Data supplied >>
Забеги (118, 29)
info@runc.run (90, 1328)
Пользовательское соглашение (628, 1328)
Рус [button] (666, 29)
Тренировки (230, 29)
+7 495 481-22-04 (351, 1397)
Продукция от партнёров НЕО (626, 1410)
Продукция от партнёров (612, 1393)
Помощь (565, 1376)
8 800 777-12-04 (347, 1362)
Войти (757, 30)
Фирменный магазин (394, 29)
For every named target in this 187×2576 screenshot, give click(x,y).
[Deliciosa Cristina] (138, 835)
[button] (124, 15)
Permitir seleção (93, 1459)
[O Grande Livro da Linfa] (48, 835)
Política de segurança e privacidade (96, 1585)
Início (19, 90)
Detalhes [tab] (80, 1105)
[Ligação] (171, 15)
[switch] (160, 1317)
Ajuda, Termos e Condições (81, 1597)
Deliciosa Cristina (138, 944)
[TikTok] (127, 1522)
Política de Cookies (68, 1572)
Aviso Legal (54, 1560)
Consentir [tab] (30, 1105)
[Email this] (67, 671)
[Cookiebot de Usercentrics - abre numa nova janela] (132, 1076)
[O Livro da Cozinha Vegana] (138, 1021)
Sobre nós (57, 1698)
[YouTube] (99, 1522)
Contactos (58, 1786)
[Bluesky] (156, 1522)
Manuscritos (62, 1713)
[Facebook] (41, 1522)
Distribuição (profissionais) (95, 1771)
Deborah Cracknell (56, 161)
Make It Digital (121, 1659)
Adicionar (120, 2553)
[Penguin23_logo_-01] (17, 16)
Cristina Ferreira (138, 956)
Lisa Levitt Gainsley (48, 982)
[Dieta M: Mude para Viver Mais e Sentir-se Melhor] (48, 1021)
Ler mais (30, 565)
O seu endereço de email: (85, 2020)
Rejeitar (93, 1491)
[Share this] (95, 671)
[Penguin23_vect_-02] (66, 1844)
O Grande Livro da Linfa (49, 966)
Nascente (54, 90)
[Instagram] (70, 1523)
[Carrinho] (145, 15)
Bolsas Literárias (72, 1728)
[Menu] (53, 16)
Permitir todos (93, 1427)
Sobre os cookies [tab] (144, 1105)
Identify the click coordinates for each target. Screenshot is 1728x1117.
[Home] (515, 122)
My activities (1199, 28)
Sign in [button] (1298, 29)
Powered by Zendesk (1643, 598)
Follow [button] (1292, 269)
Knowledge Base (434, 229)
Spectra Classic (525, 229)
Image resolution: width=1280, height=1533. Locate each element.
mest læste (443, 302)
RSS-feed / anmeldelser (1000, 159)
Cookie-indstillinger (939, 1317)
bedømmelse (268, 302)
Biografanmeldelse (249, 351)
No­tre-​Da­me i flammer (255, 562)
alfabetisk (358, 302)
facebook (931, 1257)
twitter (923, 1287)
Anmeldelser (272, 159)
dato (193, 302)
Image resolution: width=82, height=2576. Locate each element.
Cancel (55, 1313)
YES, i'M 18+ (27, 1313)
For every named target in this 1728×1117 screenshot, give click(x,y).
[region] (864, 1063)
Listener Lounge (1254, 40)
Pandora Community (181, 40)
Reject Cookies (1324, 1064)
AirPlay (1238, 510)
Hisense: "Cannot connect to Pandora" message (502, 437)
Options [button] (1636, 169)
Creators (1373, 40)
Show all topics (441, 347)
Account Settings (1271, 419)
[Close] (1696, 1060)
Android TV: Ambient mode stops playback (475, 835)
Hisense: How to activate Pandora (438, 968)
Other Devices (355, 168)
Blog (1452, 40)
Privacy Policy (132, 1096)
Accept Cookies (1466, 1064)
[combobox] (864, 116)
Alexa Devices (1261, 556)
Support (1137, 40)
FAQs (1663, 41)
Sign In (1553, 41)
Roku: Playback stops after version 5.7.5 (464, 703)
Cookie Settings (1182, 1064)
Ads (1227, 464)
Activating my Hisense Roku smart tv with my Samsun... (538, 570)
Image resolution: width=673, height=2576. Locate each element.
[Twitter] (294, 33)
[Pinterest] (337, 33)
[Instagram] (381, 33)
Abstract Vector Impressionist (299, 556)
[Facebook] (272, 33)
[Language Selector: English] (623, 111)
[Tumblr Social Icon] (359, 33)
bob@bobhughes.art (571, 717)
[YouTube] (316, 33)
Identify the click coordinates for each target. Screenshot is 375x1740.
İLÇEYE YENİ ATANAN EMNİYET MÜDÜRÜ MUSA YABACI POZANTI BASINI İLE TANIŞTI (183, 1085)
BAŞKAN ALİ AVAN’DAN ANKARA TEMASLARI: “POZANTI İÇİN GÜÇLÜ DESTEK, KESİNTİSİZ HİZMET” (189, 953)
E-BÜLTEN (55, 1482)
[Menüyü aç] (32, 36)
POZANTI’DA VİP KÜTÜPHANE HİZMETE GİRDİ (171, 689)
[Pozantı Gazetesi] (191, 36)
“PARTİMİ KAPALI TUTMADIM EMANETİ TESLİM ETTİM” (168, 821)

What to do >>
Would you give the entries back word for word?

Result of this exercise >>
Забеги (118, 29)
info@runc.run (90, 1328)
Пользовательское соглашение (628, 1328)
Рус [button] (666, 29)
Тренировки (230, 29)
+7 495 481-22-04 (351, 1397)
Продукция от партнёров НЕО (626, 1410)
Продукция от партнёров (612, 1393)
Помощь (565, 1376)
8 800 777-12-04 (347, 1362)
Войти (757, 30)
Фирменный магазин (394, 29)
For every named target in this 187×2576 screenshot, give click(x,y).
[Deliciosa Cristina] (138, 835)
[button] (124, 15)
Permitir seleção (93, 1459)
[O Grande Livro da Linfa] (48, 835)
Política de segurança e privacidade (96, 1585)
Início (19, 90)
Detalhes [tab] (80, 1105)
[Ligação] (171, 15)
[switch] (160, 1317)
Ajuda, Termos e Condições (81, 1597)
Deliciosa Cristina (138, 944)
[TikTok] (127, 1522)
Política de Cookies (68, 1572)
Aviso Legal (54, 1560)
Consentir [tab] (30, 1105)
[Email this] (67, 671)
[Cookiebot de Usercentrics - abre numa nova janela] (132, 1076)
[O Livro da Cozinha Vegana] (138, 1021)
Sobre nós (57, 1698)
[YouTube] (99, 1522)
Contactos (58, 1786)
[Bluesky] (156, 1522)
Manuscritos (62, 1713)
[Facebook] (41, 1522)
Distribuição (profissionais) (95, 1771)
Deborah Cracknell (56, 161)
Make It Digital (121, 1659)
Adicionar (120, 2553)
[Penguin23_logo_-01] (17, 16)
Cristina Ferreira (138, 956)
Lisa Levitt Gainsley (48, 982)
[Dieta M: Mude para Viver Mais e Sentir-se Melhor] (48, 1021)
Ler mais (30, 565)
O seu endereço de email: (85, 2020)
Rejeitar (93, 1491)
[Share this] (95, 671)
[Penguin23_vect_-02] (66, 1844)
O Grande Livro da Linfa (49, 966)
Nascente (54, 90)
[Instagram] (70, 1523)
[Carrinho] (145, 15)
Bolsas Literárias (72, 1728)
[Menu] (53, 16)
Permitir todos (93, 1427)
Sobre os cookies [tab] (144, 1105)
Identify the click coordinates for each target. Screenshot is 1728x1117.
[Home] (515, 122)
My activities (1199, 28)
Sign in [button] (1298, 29)
Powered by Zendesk (1643, 598)
Follow [button] (1292, 269)
Knowledge Base (434, 229)
Spectra Classic (525, 229)
Image resolution: width=1280, height=1533. Locate each element.
mest læste (443, 302)
RSS-feed / anmeldelser (1000, 159)
Cookie-indstillinger (939, 1317)
bedømmelse (268, 302)
Biografanmeldelse (249, 351)
No­tre-​Da­me i flammer (255, 562)
alfabetisk (358, 302)
facebook (931, 1257)
twitter (923, 1287)
Anmeldelser (272, 159)
dato (193, 302)
Image resolution: width=82, height=2576. Locate each element.
Cancel (55, 1313)
YES, i'M 18+ (27, 1313)
For every named target in this 1728×1117 screenshot, give click(x,y).
[region] (864, 1063)
Listener Lounge (1254, 40)
Pandora Community (181, 40)
Reject Cookies (1324, 1064)
AirPlay (1238, 510)
Hisense: "Cannot connect to Pandora" message (502, 437)
Options [button] (1636, 169)
Creators (1373, 40)
Show all topics (441, 347)
Account Settings (1271, 419)
[Close] (1696, 1060)
Android TV: Ambient mode stops playback (475, 835)
Hisense: How to activate Pandora (438, 968)
Other Devices (355, 168)
Blog (1452, 40)
Privacy Policy (132, 1096)
Accept Cookies (1466, 1064)
[combobox] (864, 116)
Alexa Devices (1261, 556)
Support (1137, 40)
FAQs (1663, 41)
Sign In (1553, 41)
Roku: Playback stops after version 5.7.5 (464, 703)
Cookie Settings (1182, 1064)
Ads (1227, 464)
Activating my Hisense Roku smart tv with my Samsun... (538, 570)
Image resolution: width=673, height=2576. Locate each element.
[Twitter] (294, 33)
[Pinterest] (337, 33)
[Instagram] (381, 33)
Abstract Vector Impressionist (299, 556)
[Facebook] (272, 33)
[Language Selector: English] (623, 111)
[Tumblr Social Icon] (359, 33)
bob@bobhughes.art (571, 717)
[YouTube] (316, 33)
Identify the click coordinates for each target. Screenshot is 375x1740.
İLÇEYE YENİ ATANAN EMNİYET MÜDÜRÜ MUSA YABACI POZANTI BASINI İLE TANIŞTI (183, 1085)
BAŞKAN ALİ AVAN’DAN ANKARA TEMASLARI: “POZANTI İÇİN GÜÇLÜ DESTEK, KESİNTİSİZ HİZMET” (189, 953)
E-BÜLTEN (55, 1482)
[Menüyü aç] (32, 36)
POZANTI’DA VİP KÜTÜPHANE HİZMETE GİRDİ (171, 689)
[Pozantı Gazetesi] (191, 36)
“PARTİMİ KAPALI TUTMADIM EMANETİ TESLİM ETTİM” (168, 821)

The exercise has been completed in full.